しかし、数年後に請求する場合で上記の1年6ヶ月経過時点の
診断書が提出出来れば、その時の診断書と今の診断書と
2通、診断書が必要になります。
1年6ヶ月時点で認められると、最大で5年分はさかのぼって
障害年金がもらえるということになります。

一方で、ちょうど医療機関を受診していなかったような場合には
その時点の診断書が提出出来ませんので、
結果的に現在の診断書で判断してもらうことになり、
さかのぼって、まとめてもらうことは出来なくなります。

なお、初診日から1年6ヶ月経過時点とは
1年6ヶ月の日以後、3ヵ月以内の身体の状態を書いたものであり
診断書上の現症日に、その日付が書かれなくてはいけません。
また、現在の診断書とは年金事務所へ提出する時点から
3ヵ月以内に書かれた診断書となっています。

• [やること]: 上にある障害年金の診断書についての文章を、最後の文のあとから書き継いでください。

• [データ抜粋]:

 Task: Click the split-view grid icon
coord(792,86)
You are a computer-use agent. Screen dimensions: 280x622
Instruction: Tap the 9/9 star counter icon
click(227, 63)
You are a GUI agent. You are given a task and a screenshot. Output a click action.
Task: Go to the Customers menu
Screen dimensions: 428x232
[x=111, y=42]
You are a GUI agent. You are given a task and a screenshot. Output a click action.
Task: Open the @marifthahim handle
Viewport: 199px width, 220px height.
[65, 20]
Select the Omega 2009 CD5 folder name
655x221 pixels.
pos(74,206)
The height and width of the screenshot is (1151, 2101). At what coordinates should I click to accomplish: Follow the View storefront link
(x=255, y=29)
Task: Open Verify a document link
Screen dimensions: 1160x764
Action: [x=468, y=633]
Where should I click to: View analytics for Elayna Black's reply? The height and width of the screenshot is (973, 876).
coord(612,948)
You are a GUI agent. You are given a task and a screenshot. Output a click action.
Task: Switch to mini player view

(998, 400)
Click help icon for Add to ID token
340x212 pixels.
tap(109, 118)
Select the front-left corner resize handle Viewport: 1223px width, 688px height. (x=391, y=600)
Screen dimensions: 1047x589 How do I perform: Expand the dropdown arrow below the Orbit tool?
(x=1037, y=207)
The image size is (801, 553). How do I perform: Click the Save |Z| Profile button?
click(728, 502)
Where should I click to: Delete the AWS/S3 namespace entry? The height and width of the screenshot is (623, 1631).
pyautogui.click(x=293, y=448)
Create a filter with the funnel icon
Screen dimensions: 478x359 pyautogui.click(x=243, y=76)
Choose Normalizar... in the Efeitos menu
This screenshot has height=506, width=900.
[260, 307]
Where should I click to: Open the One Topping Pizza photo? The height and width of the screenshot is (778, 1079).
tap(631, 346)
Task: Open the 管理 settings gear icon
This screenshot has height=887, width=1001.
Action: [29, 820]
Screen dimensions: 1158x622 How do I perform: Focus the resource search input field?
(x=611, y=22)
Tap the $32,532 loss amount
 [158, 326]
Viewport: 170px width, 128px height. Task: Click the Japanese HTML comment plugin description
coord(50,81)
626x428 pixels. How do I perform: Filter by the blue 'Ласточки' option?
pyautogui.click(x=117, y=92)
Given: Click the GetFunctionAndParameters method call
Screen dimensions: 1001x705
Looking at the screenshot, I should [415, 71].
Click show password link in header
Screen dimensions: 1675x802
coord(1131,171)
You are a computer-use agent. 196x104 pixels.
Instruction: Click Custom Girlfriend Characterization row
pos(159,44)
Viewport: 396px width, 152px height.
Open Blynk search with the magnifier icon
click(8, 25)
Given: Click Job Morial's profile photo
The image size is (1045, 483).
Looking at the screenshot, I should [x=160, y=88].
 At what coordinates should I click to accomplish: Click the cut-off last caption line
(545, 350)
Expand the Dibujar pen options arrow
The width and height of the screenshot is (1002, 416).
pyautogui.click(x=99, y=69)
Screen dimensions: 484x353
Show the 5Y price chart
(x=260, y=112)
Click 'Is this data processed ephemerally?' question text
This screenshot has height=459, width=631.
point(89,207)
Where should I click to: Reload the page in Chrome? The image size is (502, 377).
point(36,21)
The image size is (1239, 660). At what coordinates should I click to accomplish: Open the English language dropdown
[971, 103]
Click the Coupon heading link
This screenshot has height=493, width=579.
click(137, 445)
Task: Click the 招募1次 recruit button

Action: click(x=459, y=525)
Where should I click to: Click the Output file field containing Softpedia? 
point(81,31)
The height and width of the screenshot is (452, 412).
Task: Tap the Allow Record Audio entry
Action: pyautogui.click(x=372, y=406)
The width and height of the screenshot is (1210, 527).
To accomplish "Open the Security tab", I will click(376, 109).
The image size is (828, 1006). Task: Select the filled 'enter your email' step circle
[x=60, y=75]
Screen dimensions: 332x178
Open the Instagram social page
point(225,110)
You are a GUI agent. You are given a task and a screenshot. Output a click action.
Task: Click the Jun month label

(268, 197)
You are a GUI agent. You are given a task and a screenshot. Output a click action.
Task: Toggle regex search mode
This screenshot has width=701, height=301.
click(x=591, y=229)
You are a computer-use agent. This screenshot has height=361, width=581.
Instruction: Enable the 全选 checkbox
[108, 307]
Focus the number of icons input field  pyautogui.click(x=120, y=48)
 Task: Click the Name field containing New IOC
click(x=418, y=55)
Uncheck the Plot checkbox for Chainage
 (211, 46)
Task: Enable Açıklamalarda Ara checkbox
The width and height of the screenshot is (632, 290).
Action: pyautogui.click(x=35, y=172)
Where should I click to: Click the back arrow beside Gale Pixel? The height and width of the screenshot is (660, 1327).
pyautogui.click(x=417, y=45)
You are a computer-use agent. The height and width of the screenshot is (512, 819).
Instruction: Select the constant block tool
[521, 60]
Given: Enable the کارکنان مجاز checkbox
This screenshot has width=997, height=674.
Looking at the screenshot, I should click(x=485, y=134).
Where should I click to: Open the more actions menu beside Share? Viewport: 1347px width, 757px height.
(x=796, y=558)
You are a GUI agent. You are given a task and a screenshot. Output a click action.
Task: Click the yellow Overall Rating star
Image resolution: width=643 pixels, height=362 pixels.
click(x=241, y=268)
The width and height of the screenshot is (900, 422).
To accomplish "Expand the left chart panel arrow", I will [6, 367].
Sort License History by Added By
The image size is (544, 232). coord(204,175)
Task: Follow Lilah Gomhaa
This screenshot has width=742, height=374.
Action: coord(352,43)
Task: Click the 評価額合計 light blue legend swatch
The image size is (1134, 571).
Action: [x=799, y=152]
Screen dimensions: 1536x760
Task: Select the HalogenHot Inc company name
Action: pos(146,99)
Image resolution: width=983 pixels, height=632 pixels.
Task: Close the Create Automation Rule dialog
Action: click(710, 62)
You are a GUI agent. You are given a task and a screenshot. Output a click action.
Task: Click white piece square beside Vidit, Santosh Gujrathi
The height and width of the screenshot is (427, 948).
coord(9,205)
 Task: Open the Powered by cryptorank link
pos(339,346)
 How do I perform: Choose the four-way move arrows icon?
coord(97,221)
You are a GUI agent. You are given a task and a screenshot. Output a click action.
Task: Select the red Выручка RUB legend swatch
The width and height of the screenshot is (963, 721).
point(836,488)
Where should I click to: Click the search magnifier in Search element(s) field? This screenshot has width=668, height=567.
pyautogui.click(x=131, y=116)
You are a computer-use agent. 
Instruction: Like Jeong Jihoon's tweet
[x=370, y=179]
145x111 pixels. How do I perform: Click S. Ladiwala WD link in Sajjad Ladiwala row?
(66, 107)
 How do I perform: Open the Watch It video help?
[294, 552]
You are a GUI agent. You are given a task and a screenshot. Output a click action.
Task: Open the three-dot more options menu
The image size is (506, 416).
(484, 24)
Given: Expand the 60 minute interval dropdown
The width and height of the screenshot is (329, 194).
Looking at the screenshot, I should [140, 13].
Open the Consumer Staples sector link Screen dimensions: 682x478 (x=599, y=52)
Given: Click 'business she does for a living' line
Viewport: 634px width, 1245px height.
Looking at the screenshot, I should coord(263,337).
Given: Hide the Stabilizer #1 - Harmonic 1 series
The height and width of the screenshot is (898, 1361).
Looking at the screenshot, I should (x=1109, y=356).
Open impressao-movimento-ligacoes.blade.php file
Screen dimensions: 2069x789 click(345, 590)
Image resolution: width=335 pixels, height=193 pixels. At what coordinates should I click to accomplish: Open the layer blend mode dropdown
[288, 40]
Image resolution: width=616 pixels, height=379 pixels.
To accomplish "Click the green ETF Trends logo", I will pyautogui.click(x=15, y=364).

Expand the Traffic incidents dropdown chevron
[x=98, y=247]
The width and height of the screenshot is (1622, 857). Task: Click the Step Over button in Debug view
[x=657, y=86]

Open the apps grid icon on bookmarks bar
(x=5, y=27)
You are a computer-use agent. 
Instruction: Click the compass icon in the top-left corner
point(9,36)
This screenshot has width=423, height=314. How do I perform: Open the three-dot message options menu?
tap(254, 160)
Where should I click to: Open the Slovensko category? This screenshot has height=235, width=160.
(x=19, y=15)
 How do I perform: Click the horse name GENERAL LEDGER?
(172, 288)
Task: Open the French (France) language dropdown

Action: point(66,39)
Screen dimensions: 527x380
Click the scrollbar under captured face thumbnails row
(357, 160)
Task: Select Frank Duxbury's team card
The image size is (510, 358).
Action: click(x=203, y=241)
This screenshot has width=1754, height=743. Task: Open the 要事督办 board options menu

• [演習の結果]:
更に・・・・ 障害認定日後から1年以内に障害年金を請求する場合
障害認定日時点の診断書1通で足ります。
このあたりも、よく整理しなくてはいけない所です。

年金事務所等に障害年金の相談に行かれる際には
必ず、今までの経過をお話して、いつの時点の診断書が
何通必要であるのか? をご確認下さい。

診断書一つとっても、このように人によって
或いは、そのケースによって、いつの時点か? 何枚必要か?
異なりますので、注意が必要です。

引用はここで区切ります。